Elissàvet Chronopoùlou pointe du doigt le fait que la temporalité n’est pas linéaire, et qu’elle ramène inlassablement au choix maudit, celui de la faute indélébile. Si âgés que soient les hommes et les femmes qui finissent tout de même par s’exprimer, exposant enfin leur blessure jamais refermée, tous sont restés bloqués sur cet instant de bascule qui a gangréné leur vie entière. Pour les plus taiseux, c’est une trace écrite qu’ils laissent en héritage à leurs descendants (lettres ou petits mots gardés au fond d’un sac), sidérés de découvrir la face cachée d’un père ou d’une grand’mère.
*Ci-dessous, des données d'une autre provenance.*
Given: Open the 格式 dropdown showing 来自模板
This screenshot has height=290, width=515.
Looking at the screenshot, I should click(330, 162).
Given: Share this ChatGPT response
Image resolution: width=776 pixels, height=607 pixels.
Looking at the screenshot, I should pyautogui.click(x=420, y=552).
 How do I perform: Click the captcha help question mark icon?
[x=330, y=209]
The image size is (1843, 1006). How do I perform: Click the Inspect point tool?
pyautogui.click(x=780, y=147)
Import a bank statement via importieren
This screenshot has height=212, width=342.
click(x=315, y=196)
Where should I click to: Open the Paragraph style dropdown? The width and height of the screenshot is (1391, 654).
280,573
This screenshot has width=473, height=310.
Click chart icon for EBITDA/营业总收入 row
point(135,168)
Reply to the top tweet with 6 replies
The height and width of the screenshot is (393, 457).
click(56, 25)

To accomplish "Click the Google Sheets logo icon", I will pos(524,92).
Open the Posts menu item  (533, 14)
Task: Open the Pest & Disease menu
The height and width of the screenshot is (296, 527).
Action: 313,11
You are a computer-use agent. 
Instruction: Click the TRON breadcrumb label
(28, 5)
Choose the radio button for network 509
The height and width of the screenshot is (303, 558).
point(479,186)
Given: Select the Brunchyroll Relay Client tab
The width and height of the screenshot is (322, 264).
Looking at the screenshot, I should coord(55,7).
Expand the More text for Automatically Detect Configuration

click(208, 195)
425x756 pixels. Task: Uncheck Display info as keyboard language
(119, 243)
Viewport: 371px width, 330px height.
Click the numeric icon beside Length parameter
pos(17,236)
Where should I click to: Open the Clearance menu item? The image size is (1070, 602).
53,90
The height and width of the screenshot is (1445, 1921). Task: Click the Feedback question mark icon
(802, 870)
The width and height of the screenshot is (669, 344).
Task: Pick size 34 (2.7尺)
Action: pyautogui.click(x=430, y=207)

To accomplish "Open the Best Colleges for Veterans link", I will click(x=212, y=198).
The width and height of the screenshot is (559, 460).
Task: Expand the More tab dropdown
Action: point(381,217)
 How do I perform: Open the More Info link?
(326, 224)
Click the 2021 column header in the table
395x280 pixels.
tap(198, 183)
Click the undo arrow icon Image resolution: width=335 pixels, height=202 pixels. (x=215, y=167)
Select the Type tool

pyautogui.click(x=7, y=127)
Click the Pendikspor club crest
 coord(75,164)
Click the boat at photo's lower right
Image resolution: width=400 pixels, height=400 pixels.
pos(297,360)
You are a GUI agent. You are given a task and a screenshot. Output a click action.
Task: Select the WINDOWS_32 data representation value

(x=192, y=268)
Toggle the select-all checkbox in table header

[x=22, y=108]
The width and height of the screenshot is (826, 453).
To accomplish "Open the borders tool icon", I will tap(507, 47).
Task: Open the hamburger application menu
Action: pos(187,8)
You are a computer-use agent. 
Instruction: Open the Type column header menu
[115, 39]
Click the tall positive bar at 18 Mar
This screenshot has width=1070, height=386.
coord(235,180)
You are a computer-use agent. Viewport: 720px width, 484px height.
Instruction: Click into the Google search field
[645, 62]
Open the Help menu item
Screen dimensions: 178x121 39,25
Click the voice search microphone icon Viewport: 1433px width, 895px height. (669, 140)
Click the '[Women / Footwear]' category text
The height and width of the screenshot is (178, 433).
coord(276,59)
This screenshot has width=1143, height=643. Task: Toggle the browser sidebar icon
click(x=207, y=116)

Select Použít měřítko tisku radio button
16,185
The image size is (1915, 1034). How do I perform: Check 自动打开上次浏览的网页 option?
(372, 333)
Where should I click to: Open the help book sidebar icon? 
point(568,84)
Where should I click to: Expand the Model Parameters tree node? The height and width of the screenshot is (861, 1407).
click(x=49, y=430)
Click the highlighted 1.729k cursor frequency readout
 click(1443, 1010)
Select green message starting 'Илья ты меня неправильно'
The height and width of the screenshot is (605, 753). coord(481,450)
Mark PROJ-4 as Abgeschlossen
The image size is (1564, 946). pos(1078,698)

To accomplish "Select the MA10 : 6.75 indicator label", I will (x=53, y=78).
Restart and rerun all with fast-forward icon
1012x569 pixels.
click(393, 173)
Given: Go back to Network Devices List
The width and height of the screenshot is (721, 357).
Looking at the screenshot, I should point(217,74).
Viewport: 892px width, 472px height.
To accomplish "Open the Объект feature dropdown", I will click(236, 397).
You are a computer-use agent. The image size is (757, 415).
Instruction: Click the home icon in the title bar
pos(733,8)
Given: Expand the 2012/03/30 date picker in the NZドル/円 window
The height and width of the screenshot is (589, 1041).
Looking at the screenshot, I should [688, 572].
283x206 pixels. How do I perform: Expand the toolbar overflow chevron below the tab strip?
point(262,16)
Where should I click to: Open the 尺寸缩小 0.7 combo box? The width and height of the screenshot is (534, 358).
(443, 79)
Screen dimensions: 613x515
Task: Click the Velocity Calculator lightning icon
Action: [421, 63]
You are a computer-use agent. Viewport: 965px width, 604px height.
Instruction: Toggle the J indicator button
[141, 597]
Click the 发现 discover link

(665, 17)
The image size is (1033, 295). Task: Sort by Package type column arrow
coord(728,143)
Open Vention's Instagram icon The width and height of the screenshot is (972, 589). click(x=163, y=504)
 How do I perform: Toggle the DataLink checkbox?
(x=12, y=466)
Point commun de ces disfonctionnements qui ont fait de certains Grecs occupés des « bêtes sauvages », une disjonction du cerveau, qui a lâché ses rênes.

C’est une chance qu’Elissàvet Chronopoùlou n’ait pas vécu personnellement cette période de l’Occupation. Elle peut se pencher sur les faiblesses de ses personnages comme elle écouterait les récits d’un membre de sa famille, accueillir la souffrance trop longtemps contenue, et comprendre que les acquis éthiques sont peu de choses face à notre part d’animalité. Nulle causticité, nul jugement, seulement un regard compatissant en retrait, posé sur des personnages qui font de leur mieux pour ne pas crever de faim. Et qui glissent imperceptiblement, sans le vouloir, de la droiture à la flétrissure.

Dix récits magnifiques, intenses, terriblement humains : il n’y aura ni héros ni salauds dans les épreuves qui nous attendent, seulement des êtres humains capables de tout pour survivre.